My pulse twitches in my veins. “What do you mean?”
“I mean what it sounds like—you seemed like you were distracted earlier. Anything else you’re thinking about?”
Now’s your chance, Moni!
I’m rendered speechless as I lock up in Jin’s arms. My eyes have rounded, and I’ve started naturally holding my breath without even meaning to.
But even as I urge myself to take the bait and tell him, I can’t find the words. I can’t make my tongue cooperate enough to speak them.
“Um… no… nothing,” I stammer. “Just tired from all the traveling. It doesn’t help that my mom’s been keeping us busy every day since we’ve arrived. She’s exhausting in the best way.”
Though the room is almost pitch black, I can still sense Jin’s stare.

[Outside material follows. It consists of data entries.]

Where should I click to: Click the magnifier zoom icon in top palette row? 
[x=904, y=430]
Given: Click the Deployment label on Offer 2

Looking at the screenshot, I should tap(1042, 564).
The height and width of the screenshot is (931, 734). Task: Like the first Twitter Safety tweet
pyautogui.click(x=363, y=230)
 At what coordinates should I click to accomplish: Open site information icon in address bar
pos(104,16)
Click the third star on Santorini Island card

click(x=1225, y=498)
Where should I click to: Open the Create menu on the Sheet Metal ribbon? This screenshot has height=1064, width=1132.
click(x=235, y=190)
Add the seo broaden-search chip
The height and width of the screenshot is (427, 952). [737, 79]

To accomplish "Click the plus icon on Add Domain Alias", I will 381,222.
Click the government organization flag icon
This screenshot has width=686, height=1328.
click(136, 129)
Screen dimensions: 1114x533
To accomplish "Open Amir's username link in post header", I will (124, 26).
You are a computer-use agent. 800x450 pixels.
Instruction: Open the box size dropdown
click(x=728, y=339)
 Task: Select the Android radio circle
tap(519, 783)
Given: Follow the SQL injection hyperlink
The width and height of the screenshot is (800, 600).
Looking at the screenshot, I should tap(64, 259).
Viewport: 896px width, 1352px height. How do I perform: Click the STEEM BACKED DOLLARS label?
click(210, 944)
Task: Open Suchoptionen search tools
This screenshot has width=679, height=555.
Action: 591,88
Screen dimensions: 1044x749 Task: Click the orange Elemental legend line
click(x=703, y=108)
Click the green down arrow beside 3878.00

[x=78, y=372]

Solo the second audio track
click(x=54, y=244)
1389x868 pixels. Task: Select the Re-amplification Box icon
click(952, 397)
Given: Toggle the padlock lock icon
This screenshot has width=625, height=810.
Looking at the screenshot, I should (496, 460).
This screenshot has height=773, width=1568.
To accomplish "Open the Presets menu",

It’s visceral even in the dark as he peers at me in more intent study that only he’s capable of.
He doesn’t even need to respond for me to know he doesn’t buy the answer. He knows I’m evading the truth.
But he doesn’t push me on it.
That’s one of the things I’ve always appreciated about him—he gives me space, allowing me come to him on my own terms.
“Alright,” he says finally. “We should sleep. Your mother mentioned more touring tomorrow.”
Minutes go by before we’re nodding off.
I welcome the drowsiness, falling asleep to the quiet rhythm of Jin’s breathing and the warmth of his embrace.
But what should be at least six hours of uninterrupted sleep only turns out to be forty-five minutes. The sleepiness that crawls over me wears off as my mind turns back on and thoughts about the pregnancy test wake me up.
I roll over, slipping away from Jin, trying to get comfortable again. A feat that suddenly feels impossible. If it’s not one thing, it’s the other, like the room temperature being too warm or my leg feeling restless.
My stomach churns from nerves or nausea; I’m not even sure which anymore.
I try to shut out the thoughts that come one right after the other. The same questions I’ve been turning over in my head from the moment the two pink lines appeared on the screen of the stick I’d peed on.
After what feels like hours of tossing and turning, I can’t take it anymore. Even another minute will drive me crazy.
“Jin,” I whisper almost timidly into the darkness. “Are you awake?”
“Yes,” he answers at once. It’s as if he’s been lying beside me as I’ve fretted and tossed and turned, waiting out the inevitable moment where I’d consult him. He confirms this only a second later by adding, “You’ve been restless.”
“Sorry… I didn’t mean to move around so much and keep you up. It’s just…” I let out a shaky breath, trying to piece together where I’m even going with this.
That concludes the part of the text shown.